(Directions for this task) The word "Comptant" appears in some lines of the records below; state how many lines, and nothing else.
** Task input follows **
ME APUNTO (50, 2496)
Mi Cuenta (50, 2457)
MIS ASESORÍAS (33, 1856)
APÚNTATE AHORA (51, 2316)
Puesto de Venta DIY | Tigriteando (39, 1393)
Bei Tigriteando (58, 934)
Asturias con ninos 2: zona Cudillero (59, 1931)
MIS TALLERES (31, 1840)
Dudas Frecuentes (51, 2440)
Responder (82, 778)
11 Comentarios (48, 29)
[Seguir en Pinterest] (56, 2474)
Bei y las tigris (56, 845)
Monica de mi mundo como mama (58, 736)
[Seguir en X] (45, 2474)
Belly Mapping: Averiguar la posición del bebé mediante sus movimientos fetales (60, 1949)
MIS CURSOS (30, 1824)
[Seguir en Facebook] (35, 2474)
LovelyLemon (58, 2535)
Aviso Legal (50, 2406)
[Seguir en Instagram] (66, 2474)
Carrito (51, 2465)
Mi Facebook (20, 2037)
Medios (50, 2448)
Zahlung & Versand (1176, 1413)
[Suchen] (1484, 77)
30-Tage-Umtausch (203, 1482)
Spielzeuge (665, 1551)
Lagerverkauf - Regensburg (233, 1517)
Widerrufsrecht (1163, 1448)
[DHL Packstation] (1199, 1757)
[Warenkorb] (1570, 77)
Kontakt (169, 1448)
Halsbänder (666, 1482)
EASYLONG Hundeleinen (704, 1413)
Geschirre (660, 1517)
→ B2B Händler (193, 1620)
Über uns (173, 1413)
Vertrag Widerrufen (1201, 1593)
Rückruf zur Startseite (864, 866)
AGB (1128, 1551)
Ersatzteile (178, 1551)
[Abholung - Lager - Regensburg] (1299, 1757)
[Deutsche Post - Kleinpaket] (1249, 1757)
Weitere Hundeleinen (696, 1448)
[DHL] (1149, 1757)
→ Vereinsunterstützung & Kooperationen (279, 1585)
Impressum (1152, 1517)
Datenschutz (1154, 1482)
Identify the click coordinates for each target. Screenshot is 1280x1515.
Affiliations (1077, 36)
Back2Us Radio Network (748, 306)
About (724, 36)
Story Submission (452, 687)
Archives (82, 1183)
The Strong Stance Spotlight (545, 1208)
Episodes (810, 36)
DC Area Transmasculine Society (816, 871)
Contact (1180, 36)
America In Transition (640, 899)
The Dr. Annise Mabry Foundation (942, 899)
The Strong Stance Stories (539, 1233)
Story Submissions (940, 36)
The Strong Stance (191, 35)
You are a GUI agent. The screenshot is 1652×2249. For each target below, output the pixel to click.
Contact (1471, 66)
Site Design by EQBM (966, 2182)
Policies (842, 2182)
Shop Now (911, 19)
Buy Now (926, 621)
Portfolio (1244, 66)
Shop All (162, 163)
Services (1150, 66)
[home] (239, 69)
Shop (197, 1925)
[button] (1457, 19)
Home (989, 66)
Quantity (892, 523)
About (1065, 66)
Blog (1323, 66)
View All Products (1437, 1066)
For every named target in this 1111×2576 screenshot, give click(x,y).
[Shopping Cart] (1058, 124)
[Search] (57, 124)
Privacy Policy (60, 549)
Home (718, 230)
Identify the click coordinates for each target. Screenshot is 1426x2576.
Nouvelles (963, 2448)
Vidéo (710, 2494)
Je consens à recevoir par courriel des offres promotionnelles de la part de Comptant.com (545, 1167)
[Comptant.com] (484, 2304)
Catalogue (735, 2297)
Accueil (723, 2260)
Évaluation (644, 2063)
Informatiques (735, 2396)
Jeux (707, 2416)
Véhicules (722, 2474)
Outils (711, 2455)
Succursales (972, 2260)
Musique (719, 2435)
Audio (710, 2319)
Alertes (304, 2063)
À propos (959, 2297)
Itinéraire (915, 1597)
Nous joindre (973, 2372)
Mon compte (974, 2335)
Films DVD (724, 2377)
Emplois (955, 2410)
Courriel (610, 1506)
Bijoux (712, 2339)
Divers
** End of Task input **
(Task solution) 2